El Agonías ya se veía lo que daba de sí. Don Manoliño había venido porque estaba en todas. Habría resultado extraño que no estuviese también en ésta. El empuje, la fuerza del envite, el riesgo del avance, la gloria o el cataclismo estaban en la apuesta que el administrador había puesto sobre la mesa, y en lo que el licenciado había ido a cerrar en el coche de Maquieira.
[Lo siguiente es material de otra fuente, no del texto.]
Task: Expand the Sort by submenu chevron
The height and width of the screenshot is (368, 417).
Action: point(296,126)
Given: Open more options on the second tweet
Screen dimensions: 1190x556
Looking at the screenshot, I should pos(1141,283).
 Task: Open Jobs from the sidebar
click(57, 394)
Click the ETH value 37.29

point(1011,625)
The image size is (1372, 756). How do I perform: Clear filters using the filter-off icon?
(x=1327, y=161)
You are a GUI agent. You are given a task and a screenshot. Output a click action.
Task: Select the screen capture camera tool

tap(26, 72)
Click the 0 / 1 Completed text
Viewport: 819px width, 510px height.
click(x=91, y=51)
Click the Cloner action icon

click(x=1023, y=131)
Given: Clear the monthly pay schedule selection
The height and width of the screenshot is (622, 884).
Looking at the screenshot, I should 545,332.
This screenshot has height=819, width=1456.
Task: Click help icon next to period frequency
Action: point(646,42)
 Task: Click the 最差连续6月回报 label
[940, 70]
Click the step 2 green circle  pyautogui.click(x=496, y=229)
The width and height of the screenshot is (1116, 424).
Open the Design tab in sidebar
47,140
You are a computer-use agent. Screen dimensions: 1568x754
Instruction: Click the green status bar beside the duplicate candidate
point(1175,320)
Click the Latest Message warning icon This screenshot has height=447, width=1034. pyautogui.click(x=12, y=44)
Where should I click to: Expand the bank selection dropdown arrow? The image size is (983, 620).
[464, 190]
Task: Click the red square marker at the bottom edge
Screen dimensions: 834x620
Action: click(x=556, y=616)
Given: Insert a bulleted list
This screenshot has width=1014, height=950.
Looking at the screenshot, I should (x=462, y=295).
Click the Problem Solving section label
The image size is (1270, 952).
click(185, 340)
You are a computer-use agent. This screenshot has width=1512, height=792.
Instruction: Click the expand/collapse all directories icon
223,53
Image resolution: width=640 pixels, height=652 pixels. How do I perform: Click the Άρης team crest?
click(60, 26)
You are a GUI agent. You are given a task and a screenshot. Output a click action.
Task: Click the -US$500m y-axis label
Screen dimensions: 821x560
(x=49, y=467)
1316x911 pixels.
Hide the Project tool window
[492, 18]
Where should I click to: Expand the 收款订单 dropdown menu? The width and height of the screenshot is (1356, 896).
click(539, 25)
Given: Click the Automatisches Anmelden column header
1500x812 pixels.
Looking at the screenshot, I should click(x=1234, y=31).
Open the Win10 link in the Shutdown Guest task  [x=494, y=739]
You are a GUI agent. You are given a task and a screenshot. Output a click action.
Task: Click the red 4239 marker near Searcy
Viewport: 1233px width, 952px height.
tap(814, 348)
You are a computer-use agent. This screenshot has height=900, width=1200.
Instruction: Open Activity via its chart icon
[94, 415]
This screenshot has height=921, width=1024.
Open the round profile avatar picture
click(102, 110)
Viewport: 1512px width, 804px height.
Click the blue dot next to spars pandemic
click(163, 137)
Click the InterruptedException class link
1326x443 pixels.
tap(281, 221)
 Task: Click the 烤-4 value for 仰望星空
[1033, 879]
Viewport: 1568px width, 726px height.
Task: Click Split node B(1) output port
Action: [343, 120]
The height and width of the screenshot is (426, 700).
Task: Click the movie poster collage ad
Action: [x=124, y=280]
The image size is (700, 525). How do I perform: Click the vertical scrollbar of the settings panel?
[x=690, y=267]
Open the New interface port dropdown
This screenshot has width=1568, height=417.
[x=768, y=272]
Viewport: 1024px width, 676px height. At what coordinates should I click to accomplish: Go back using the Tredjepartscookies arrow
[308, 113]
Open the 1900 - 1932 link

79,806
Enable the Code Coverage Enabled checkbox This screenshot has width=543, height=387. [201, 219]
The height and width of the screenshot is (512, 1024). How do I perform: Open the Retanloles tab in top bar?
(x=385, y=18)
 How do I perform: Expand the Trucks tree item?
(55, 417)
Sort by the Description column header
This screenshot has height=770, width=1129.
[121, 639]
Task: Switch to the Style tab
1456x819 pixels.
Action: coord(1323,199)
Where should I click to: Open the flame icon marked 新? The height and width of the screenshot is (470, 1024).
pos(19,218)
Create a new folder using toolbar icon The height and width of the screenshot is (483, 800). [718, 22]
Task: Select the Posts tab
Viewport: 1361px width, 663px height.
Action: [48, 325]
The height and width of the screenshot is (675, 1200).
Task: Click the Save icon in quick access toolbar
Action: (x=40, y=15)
-No hemos llegado hasta aquí para venirnos ahora abajo -insistió.
-Ni estamos hablando de eso -maniobró don Evaristo-. Se trata de valorar la situación y medir los riesgos, que son muy altos. Ni siquiera tenemos garantías de que podamos seguir adelante. Don Arturo amenaza con levantar el campo si Lobeiras no se presenta con el dinero.
-Habrá dinero. Don Floro está en el asunto.
-Siempre que don Ramiro secunde -atajó Serrano-. Ya veis cómo responde el cura, que ni se aviene a hablar del caso. Barriga llena así arda el mundo.
-¡Ustedes lo trajeron! ¡Ustedes lo han visto librar batallas! ¿O es que ya las han olvidado?
-Ninguna como ésta...
-No me joda, don Evaristo. Hace dos semanas se le llenaba la boca con el abad que talmente parecía que íbamos a comernos el mundo. Las apuestas y los pagarés que negociamos por ahí fuera, ¿quién los avaló sino el crédito de Siete al Caballo? ¿Qué otro teníamos para oponerle al de la Ponderosa? La oportunidad viene cuando viene, se presenta cuando se presenta, no somos nosotros quienes gobernamos la fortuna. ¿Se acuerda de la ocasión en el coche de Benito Silva, en la cuesta de Ramirás?
-A la gente le gustan las historias...
-Pues ésta va a ser de las que se recuerden hasta el final de los tiempos, así hay Dios, se lo aseguro -sentenció el administrador.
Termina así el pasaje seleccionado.